Blockchain-Enabled Deep Reinforcement Learning Approach for Performance Optimization on the Internet of Things
【Author】 Alam, Tanweer
【Source】WIRELESS PERSONAL COMMUNICATIONS
【影响因子】2.017
【Abstract】Internet of Things (IoT) networks are rapidly expanding, which requires adequate and reliable infrastructure and a large amount of data. The IoT device security and technical confidentiality may benefit from using Blockchain, a decentralised and trustworthy ledger. Increasing transaction throughput and coping with big data transfer situations is critical when dealing with significant volumes of IoT data on the Blockchain. Consequently, this research investigates the Deep Reinforcement Learning (DRL) crucial functioning of the blockchain-enabled IoT structure, wherever transactions are instantaneously expanded and public divisibility is confirmed. It is important to note that DRL and Blockchain are two separate advancements devoted to the reliability and usefulness of system operation. These are both transactional systems.
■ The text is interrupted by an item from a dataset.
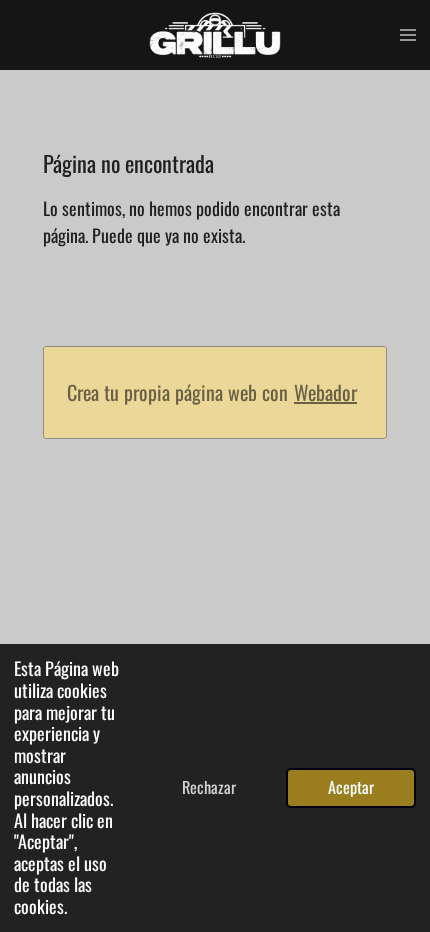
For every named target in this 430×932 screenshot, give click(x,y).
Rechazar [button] (209, 787)
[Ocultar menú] (408, 35)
Technology integration into information exchange and research solutions is becoming increasingly critical. As a result of Blockchain, information may be exchanged securely and decentralised. When used in tandem with DRL, it can significantly improve communication efficiency. By combining DRL and Blockchain throughout the IoT, the author first presents a decentralised and efficient communication structure that allows for scalable and trustworthy information allocation and better performance than earlier options. The DRL approach assesses whether to offload and which service to dump to improve performance up to 87.5%. Furthermore, this method focuses on constructing an effective offloading mechanism for Blockchain-based communication systems to boost performance.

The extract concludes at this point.